What you have to do
Output the records exactly, with no line skipped.

Stored items
-*-*-

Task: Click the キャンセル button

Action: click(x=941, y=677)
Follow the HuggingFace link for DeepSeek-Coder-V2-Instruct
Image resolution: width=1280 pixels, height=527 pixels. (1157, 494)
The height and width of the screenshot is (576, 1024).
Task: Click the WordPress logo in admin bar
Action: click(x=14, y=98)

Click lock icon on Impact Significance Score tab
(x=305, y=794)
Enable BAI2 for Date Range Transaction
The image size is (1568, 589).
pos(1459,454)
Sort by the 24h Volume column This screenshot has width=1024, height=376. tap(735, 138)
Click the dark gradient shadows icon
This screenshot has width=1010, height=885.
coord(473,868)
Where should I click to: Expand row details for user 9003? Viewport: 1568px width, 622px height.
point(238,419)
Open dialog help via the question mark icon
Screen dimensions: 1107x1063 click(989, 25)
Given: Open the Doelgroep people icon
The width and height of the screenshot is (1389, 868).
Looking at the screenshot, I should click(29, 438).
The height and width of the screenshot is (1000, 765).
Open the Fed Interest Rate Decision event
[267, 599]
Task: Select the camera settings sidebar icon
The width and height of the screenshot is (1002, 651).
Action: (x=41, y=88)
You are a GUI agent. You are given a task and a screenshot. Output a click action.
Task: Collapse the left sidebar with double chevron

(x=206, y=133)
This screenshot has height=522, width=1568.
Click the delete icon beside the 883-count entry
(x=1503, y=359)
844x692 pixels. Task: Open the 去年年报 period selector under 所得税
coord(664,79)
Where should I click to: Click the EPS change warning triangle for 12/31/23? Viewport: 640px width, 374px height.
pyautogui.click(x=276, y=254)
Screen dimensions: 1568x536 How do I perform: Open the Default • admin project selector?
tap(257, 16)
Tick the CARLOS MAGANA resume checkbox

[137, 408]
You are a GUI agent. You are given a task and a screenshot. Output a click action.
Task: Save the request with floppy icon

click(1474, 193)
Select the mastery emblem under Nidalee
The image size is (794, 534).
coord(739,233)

-*-*-

Solution below
Task: Click the キャンセル button

Action: click(x=941, y=677)
Follow the HuggingFace link for DeepSeek-Coder-V2-Instruct
Image resolution: width=1280 pixels, height=527 pixels. (1157, 494)
The height and width of the screenshot is (576, 1024).
Task: Click the WordPress logo in admin bar
Action: click(x=14, y=98)

Click lock icon on Impact Significance Score tab
(x=305, y=794)
Enable BAI2 for Date Range Transaction
The image size is (1568, 589).
pos(1459,454)
Sort by the 24h Volume column This screenshot has width=1024, height=376. tap(735, 138)
Click the dark gradient shadows icon
This screenshot has width=1010, height=885.
coord(473,868)
Where should I click to: Expand row details for user 9003? Viewport: 1568px width, 622px height.
point(238,419)
Open dialog help via the question mark icon
Screen dimensions: 1107x1063 click(989, 25)
Given: Open the Doelgroep people icon
The width and height of the screenshot is (1389, 868).
Looking at the screenshot, I should click(29, 438).
The height and width of the screenshot is (1000, 765).
Open the Fed Interest Rate Decision event
[267, 599]
Task: Select the camera settings sidebar icon
The width and height of the screenshot is (1002, 651).
Action: (x=41, y=88)
You are a GUI agent. You are given a task and a screenshot. Output a click action.
Task: Collapse the left sidebar with double chevron

(x=206, y=133)
This screenshot has height=522, width=1568.
Click the delete icon beside the 883-count entry
(x=1503, y=359)
844x692 pixels. Task: Open the 去年年报 period selector under 所得税
coord(664,79)
Where should I click to: Click the EPS change warning triangle for 12/31/23? Viewport: 640px width, 374px height.
pyautogui.click(x=276, y=254)
Screen dimensions: 1568x536 How do I perform: Open the Default • admin project selector?
tap(257, 16)
Tick the CARLOS MAGANA resume checkbox

[137, 408]
You are a GUI agent. You are given a task and a screenshot. Output a click action.
Task: Save the request with floppy icon

click(1474, 193)
Select the mastery emblem under Nidalee
The image size is (794, 534).
coord(739,233)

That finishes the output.